Binakuromo Ogbebor

Binakuromo Ogbebor

Participant in 2014
Work history 1997-2013 News producer, editor and reporter for Gloryland Television (Also known as Niger Delta Television) Bayelsa State, Nigeria.

1994 -1996 Rivers State Television (RSTV), Nigeria.

Teaching (Seminar Tutor):
2013: Understanding Journalism Studies, Module Co-ordinator - Prof. Bob Franklin
2014: Doing Media Research, Module Co-ordinator - Dr Kerry Moore
Study history MA International Journalism (Cardiff University, Wales, UK) 2010-2011

BA English and literary Studies (University of Calabar, Nigeria) 1988 -1992

Federal Government Girls' College Benin City, Nigeria
1980 -1986

Phd Projects


Media representation of the News of the World phone hacking scandal and the Leveson inquiry

The News of the World Phone hacking scandal turned the British political-media complex upside down. Newspaper editors, media owners, journalists, private investigators were placed in the spotlight for their malpractice. The scandal resulted in the closure of a newspaper that had existed for 168 years, and led to the setting up of the Leveson inquiry. But most importantly, it stirred up a debate on the role journalism plays and is expected to play in contemporary society. Subjects of this debate include issues of public trust, press freedom, privacy, media ownership and arguments bordering on whether or not the British media need more regulation, if at all.
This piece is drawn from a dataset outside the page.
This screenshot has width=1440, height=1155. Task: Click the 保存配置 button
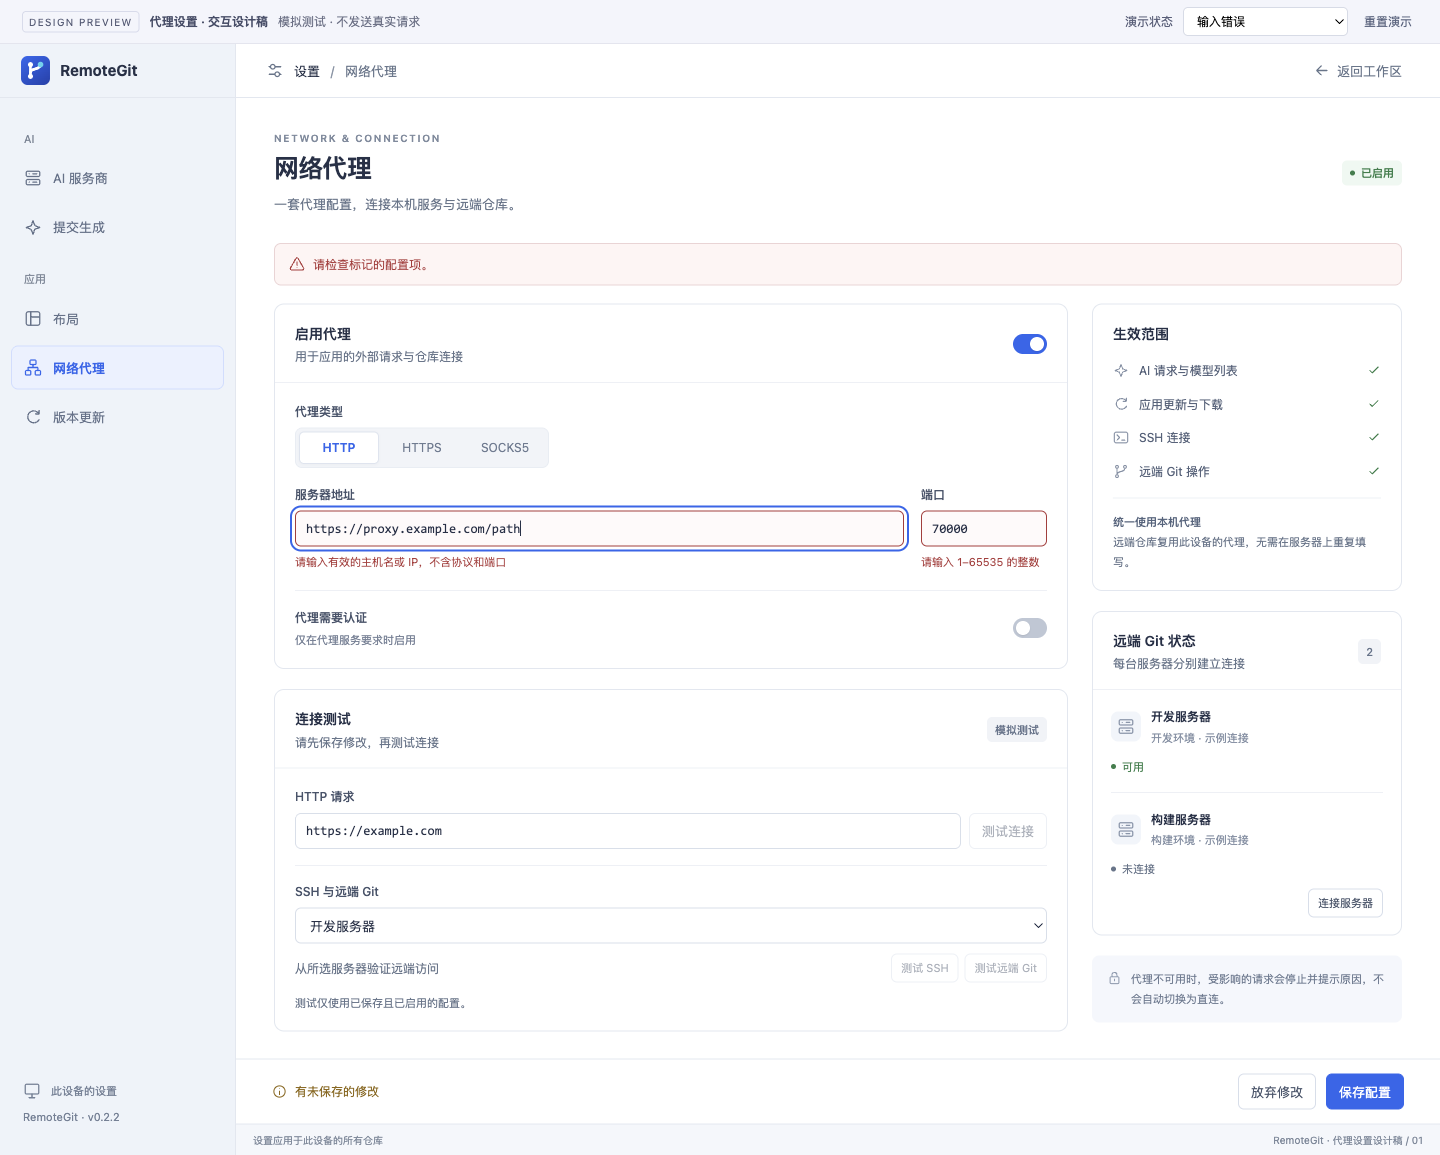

This research aims to analyse the media coverage of the debates arising from the phone hacking scandal and the Leveson inquiry. In it I explore the different arguments and issues that dominated this debate. Many of these arguments are based on lay and specialist normative theories of the media, and are mainly inspired by the idea that the media is entrusted with information power and as such ought to be socially responsible. The normative theories upon which my arguments are based are mostly, though not exclusively, within the precincts of liberal democratic ideals. In this vein I examine libertarian and social responsibility theories as well as various perceptions of the public sphere with special focus on the media and the public sphere. Central to the various theories in this study is the media’s role in a democratic society. This is due to the wide conception that journalism is legitimated by its role in the sustenance of democracy.

While there is a good number of articles and news reports on the debates arising from the News of the World phone hacking scandal, there is still a dearth of scholarly literature on these arguments, much less an analysis of how the subjects of the debate were represented by the media and what consequence this could have for democracy (if any). This study aspires to fill that gap using a combination of content and discourse analyses. My study sample shall be the textual content of British newspapers coverage of the scandal (both broadsheets and tabloids). This study may argue that the media fell short in its democratic role in the coverage of the debates that arose from the News of the World phone hacking scandal and the Leveson inquiry.